No começo do ano, ele lançou o projeto ainda mais ambicioso — e quase inconcebível do ponto de vista logístico. Cozinhar por um final de semana em cada uma das regiões do país nos lugares mais improváveis.
Com o fiel cozinheiro Fernando Cardoso como braço direito e a sócia e esposa Vánia Rodrigues a fazer tudo acontecer, ele acaba de realizar a última das edições do Residência, como a iniciativa foi batizada: na Madeira, ele se despediu do périplo.
“Sempre pensei que seria incrível poder partilhar isso com as pessoas, mostrar um lado genuíno e pouco turístico do país, uma espécie de beleza natural destas pessoas e lugares”, ele conta.
O Residência foi criado, comenta Rodrigues, exatamente para isso: levar pessoas por Portugal inteiro e viverem experiências como as que ele tinha tido. “Juntamos a questão de cozinhar em locais fora da caixa com o uso exclusivo de produtos locais e inspirados no receituário de cada uma das regiões”, acrescenta.

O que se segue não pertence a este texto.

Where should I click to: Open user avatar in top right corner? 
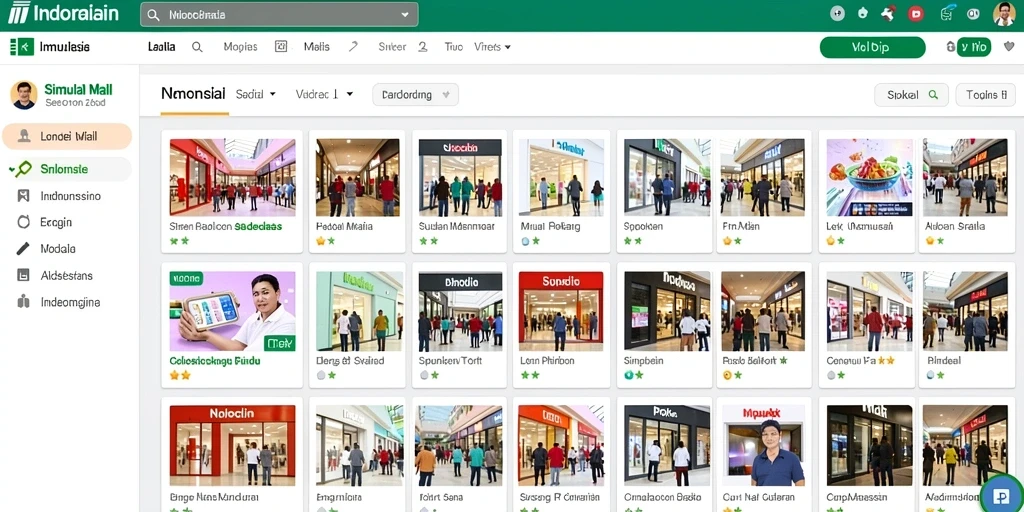pos(1004,14)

Agora, até decidir começar algum novo projeto (há a possibilidade de levar o Matéria para Angola) e colocar em marcha o plano de finalmente abrir seu próximo restaurante de alta cozinha no oeste do país, o Monda, ele deve assentar um pouco na cozinha do Canalha, dividindo os fogões com a brasileira Lívia Orofino (que já trabalhou por aqui em restaurantes como o carioca Lasai).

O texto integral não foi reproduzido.